• YOUR INSTRUCTIONS
Stop after the line with "Given: Click the Close button in the dialog"; until then, please copy every line of the records word for word from the first.

• Stored data
______

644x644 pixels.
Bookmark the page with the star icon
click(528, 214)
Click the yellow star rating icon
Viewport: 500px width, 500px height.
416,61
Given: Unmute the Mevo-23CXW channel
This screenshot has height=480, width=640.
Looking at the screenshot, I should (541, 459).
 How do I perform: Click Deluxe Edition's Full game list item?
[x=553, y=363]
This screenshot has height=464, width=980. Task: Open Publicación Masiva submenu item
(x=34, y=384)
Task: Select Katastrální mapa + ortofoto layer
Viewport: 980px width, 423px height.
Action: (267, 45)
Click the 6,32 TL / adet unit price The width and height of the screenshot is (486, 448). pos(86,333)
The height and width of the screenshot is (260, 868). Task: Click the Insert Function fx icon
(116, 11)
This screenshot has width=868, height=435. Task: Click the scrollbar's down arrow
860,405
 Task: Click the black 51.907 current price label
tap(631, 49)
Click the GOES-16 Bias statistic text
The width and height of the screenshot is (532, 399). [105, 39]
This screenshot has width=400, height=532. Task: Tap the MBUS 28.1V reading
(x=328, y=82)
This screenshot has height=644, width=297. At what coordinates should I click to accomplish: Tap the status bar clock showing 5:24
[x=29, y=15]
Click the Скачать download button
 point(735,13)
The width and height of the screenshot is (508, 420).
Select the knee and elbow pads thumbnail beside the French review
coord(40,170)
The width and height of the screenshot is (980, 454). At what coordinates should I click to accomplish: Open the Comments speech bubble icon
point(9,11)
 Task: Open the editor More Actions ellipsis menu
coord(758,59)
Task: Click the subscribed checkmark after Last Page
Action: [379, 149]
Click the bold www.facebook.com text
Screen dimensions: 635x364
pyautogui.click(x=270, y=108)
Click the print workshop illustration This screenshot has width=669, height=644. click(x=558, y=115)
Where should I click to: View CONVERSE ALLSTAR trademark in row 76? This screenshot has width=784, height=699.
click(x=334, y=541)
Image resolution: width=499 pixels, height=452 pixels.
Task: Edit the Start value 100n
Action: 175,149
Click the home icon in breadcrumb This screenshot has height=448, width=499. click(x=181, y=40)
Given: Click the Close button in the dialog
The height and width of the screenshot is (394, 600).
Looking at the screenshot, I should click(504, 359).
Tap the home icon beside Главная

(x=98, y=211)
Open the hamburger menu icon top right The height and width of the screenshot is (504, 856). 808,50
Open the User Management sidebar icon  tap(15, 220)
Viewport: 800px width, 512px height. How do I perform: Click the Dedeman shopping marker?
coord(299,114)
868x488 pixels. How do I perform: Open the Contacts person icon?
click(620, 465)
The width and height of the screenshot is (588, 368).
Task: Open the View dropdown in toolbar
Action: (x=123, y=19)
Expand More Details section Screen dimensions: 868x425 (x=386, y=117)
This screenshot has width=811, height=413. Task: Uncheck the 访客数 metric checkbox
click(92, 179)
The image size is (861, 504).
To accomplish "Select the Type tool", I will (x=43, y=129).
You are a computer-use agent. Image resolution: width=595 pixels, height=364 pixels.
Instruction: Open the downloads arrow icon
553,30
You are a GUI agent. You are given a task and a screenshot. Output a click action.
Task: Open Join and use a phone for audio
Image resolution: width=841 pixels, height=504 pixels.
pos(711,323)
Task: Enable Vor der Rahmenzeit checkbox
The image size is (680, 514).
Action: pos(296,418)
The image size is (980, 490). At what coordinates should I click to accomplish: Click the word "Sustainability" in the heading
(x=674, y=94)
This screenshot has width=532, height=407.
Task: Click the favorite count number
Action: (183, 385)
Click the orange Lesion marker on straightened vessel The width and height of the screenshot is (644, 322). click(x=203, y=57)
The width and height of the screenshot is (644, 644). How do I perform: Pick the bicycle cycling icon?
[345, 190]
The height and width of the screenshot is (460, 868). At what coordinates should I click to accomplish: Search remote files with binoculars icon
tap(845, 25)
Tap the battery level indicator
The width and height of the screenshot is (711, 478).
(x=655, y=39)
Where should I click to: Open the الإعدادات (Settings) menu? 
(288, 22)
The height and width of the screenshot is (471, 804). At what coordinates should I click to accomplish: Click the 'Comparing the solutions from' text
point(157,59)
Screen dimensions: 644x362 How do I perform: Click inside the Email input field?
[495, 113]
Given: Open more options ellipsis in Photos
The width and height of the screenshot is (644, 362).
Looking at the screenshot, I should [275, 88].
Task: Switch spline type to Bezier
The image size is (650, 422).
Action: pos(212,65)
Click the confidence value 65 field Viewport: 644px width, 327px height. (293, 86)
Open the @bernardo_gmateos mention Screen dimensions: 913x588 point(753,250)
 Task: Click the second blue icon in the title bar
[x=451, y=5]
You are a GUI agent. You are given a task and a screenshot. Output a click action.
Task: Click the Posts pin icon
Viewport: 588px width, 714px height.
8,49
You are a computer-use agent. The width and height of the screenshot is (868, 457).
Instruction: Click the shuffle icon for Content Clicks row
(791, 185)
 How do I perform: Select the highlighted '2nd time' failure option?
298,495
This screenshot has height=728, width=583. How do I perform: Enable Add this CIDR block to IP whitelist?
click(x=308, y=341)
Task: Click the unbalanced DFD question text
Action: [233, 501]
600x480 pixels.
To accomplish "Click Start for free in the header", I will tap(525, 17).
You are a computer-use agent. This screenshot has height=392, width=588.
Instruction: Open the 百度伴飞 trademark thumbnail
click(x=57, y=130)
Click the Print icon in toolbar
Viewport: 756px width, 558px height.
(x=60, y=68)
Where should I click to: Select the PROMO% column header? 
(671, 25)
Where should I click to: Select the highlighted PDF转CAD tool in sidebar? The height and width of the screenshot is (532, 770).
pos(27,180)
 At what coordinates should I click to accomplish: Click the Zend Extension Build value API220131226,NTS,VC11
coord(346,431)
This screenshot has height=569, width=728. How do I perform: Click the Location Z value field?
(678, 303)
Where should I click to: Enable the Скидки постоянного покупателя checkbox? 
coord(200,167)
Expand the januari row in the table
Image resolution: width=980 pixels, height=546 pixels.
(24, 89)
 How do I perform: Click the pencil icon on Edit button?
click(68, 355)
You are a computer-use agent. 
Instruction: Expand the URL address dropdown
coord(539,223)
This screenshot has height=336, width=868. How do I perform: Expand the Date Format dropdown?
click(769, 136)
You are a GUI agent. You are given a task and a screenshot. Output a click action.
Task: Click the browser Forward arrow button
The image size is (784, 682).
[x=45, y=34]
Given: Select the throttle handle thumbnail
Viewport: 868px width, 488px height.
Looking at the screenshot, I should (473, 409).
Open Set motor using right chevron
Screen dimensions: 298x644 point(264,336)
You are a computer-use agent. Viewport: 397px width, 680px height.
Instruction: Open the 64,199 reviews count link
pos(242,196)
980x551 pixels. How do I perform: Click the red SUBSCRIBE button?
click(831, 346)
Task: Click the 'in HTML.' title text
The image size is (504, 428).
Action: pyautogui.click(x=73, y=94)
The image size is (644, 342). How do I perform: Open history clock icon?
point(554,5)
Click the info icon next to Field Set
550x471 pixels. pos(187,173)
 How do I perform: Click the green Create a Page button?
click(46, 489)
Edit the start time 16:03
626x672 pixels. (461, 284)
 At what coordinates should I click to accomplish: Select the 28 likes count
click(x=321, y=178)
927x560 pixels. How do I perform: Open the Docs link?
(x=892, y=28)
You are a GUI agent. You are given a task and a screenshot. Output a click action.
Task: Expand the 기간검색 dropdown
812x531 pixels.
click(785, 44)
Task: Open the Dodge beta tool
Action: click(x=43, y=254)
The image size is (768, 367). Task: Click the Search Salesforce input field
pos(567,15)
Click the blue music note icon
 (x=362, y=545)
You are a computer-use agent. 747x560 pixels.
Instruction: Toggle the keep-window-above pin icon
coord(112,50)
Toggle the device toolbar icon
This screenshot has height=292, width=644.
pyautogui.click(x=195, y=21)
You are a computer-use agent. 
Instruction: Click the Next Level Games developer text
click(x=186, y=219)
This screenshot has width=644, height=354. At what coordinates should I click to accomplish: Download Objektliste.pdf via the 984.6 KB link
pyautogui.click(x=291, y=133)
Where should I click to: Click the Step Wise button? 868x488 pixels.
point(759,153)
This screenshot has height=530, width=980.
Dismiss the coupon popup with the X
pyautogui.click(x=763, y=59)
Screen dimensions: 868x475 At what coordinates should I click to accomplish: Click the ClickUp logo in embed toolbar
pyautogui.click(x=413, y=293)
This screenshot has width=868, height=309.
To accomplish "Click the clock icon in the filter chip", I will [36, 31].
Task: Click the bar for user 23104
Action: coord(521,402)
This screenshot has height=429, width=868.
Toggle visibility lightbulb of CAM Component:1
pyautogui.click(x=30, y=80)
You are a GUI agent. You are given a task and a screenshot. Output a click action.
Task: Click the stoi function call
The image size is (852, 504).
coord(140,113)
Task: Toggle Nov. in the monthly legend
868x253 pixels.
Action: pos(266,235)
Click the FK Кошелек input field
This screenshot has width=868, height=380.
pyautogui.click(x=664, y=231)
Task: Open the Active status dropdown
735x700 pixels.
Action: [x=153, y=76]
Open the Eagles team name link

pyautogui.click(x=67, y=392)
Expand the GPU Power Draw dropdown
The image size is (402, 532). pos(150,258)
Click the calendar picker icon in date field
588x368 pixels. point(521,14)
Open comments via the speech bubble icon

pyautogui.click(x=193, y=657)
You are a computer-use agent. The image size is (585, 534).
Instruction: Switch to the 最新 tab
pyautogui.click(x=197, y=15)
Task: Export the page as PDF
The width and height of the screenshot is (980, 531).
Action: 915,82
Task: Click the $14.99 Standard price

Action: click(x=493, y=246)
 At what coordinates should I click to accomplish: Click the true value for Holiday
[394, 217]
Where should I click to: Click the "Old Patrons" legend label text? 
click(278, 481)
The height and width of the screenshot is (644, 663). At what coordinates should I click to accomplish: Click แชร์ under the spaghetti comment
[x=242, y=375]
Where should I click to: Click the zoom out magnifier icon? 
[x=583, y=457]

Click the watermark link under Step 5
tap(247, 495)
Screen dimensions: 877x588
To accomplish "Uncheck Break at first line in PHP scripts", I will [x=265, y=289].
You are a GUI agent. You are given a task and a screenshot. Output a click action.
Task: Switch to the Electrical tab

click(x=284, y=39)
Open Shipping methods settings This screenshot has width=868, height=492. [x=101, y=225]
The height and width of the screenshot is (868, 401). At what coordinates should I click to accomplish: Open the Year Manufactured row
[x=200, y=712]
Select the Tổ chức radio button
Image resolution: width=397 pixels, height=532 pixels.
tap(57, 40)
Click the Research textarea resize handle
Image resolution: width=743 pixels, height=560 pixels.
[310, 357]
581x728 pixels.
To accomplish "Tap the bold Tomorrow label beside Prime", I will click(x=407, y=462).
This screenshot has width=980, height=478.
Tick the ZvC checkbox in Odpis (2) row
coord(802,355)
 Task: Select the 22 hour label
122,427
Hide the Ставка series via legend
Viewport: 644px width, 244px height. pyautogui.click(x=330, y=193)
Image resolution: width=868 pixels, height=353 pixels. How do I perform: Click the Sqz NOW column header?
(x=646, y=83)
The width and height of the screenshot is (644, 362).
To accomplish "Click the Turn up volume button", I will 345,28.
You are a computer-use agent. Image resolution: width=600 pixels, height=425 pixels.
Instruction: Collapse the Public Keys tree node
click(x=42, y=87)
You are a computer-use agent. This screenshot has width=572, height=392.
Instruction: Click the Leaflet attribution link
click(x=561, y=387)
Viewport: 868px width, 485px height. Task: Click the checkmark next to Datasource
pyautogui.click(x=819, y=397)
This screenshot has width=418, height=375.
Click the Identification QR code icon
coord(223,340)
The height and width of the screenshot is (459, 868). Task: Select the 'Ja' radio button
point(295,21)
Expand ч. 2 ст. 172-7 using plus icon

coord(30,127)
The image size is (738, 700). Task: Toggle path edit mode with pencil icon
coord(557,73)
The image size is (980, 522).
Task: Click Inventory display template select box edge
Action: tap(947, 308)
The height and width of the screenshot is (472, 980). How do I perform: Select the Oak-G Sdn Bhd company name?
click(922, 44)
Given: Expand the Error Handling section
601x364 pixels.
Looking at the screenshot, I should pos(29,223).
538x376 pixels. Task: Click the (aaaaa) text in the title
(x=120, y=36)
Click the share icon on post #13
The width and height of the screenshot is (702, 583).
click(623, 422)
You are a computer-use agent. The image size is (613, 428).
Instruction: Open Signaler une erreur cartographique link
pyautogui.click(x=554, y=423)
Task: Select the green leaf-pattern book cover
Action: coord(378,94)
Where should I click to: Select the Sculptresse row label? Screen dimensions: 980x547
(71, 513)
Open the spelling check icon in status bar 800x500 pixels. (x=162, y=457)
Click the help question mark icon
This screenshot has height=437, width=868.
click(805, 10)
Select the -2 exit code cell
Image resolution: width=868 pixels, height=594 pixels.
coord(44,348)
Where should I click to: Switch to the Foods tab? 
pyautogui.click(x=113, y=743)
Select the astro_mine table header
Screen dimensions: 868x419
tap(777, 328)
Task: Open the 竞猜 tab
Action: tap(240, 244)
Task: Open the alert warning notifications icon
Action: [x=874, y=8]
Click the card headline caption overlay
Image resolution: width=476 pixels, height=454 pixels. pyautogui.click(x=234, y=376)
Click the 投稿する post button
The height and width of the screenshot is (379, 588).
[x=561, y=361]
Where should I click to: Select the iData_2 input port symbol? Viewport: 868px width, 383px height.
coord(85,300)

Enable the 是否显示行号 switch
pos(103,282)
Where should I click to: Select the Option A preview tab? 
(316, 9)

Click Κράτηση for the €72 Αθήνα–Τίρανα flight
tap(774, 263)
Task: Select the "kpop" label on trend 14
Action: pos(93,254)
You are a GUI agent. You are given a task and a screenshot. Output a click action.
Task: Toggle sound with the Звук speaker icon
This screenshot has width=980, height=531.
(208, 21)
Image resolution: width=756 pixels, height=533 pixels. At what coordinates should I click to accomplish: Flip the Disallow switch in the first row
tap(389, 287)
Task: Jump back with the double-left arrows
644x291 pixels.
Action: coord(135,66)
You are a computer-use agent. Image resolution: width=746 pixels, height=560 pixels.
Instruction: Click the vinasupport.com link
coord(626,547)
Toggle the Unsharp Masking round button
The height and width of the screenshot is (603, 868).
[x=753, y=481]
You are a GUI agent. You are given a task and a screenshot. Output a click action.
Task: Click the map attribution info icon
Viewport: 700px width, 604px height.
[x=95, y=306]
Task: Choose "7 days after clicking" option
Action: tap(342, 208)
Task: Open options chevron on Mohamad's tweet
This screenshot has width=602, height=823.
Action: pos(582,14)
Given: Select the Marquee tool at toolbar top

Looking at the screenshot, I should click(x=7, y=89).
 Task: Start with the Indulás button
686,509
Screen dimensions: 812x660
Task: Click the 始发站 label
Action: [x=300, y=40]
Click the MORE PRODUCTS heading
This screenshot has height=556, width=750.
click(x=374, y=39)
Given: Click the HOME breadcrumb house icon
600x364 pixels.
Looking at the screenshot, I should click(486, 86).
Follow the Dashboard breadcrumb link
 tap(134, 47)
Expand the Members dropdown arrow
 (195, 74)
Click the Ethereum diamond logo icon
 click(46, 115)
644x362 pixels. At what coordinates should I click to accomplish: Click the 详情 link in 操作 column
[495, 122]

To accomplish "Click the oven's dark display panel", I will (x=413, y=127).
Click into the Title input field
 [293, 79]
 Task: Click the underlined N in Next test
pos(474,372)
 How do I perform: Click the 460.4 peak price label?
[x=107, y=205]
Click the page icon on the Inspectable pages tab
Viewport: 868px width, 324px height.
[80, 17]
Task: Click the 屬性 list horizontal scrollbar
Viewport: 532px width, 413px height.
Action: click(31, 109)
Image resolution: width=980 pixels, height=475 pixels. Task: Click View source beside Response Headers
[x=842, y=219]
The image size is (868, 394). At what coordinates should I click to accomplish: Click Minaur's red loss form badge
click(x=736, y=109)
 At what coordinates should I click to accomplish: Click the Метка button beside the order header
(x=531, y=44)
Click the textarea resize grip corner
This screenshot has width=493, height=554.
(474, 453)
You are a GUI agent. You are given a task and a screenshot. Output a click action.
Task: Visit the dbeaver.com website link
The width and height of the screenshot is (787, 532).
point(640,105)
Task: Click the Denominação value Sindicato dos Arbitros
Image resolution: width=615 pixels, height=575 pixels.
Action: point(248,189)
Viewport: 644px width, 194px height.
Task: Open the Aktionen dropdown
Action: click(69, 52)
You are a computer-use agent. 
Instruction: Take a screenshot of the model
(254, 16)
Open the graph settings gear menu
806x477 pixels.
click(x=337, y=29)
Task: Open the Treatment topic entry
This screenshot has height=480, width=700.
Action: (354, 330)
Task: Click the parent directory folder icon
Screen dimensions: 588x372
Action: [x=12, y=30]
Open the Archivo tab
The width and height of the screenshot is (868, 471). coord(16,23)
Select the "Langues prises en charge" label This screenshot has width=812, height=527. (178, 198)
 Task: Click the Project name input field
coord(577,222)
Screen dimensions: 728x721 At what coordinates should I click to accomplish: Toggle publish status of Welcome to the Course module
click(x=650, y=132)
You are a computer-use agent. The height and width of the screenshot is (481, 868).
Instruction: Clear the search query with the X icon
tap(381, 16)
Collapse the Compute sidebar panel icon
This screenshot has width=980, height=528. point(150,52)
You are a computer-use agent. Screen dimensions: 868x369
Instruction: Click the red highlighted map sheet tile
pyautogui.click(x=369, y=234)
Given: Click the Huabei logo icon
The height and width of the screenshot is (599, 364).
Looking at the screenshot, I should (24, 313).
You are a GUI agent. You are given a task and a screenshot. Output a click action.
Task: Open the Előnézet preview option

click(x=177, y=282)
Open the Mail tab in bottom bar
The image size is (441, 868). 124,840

______

• ANSWER SECTION
644x644 pixels.
Bookmark the page with the star icon
click(528, 214)
Click the yellow star rating icon
Viewport: 500px width, 500px height.
416,61
Given: Unmute the Mevo-23CXW channel
This screenshot has height=480, width=640.
Looking at the screenshot, I should (541, 459).
 How do I perform: Click Deluxe Edition's Full game list item?
[x=553, y=363]
This screenshot has height=464, width=980. Task: Open Publicación Masiva submenu item
(x=34, y=384)
Task: Select Katastrální mapa + ortofoto layer
Viewport: 980px width, 423px height.
Action: (267, 45)
Click the 6,32 TL / adet unit price The width and height of the screenshot is (486, 448). pos(86,333)
The height and width of the screenshot is (260, 868). Task: Click the Insert Function fx icon
(116, 11)
This screenshot has width=868, height=435. Task: Click the scrollbar's down arrow
860,405
 Task: Click the black 51.907 current price label
tap(631, 49)
Click the GOES-16 Bias statistic text
The width and height of the screenshot is (532, 399). [105, 39]
This screenshot has width=400, height=532. Task: Tap the MBUS 28.1V reading
(x=328, y=82)
This screenshot has height=644, width=297. At what coordinates should I click to accomplish: Tap the status bar clock showing 5:24
[x=29, y=15]
Click the Скачать download button
 point(735,13)
The width and height of the screenshot is (508, 420).
Select the knee and elbow pads thumbnail beside the French review
coord(40,170)
The width and height of the screenshot is (980, 454). At what coordinates should I click to accomplish: Open the Comments speech bubble icon
point(9,11)
 Task: Open the editor More Actions ellipsis menu
coord(758,59)
Task: Click the subscribed checkmark after Last Page
Action: [379, 149]
Click the bold www.facebook.com text
Screen dimensions: 635x364
pyautogui.click(x=270, y=108)
Click the print workshop illustration This screenshot has width=669, height=644. click(x=558, y=115)
Where should I click to: View CONVERSE ALLSTAR trademark in row 76? This screenshot has width=784, height=699.
click(x=334, y=541)
Image resolution: width=499 pixels, height=452 pixels.
Task: Edit the Start value 100n
Action: 175,149
Click the home icon in breadcrumb This screenshot has height=448, width=499. click(x=181, y=40)
Given: Click the Close button in the dialog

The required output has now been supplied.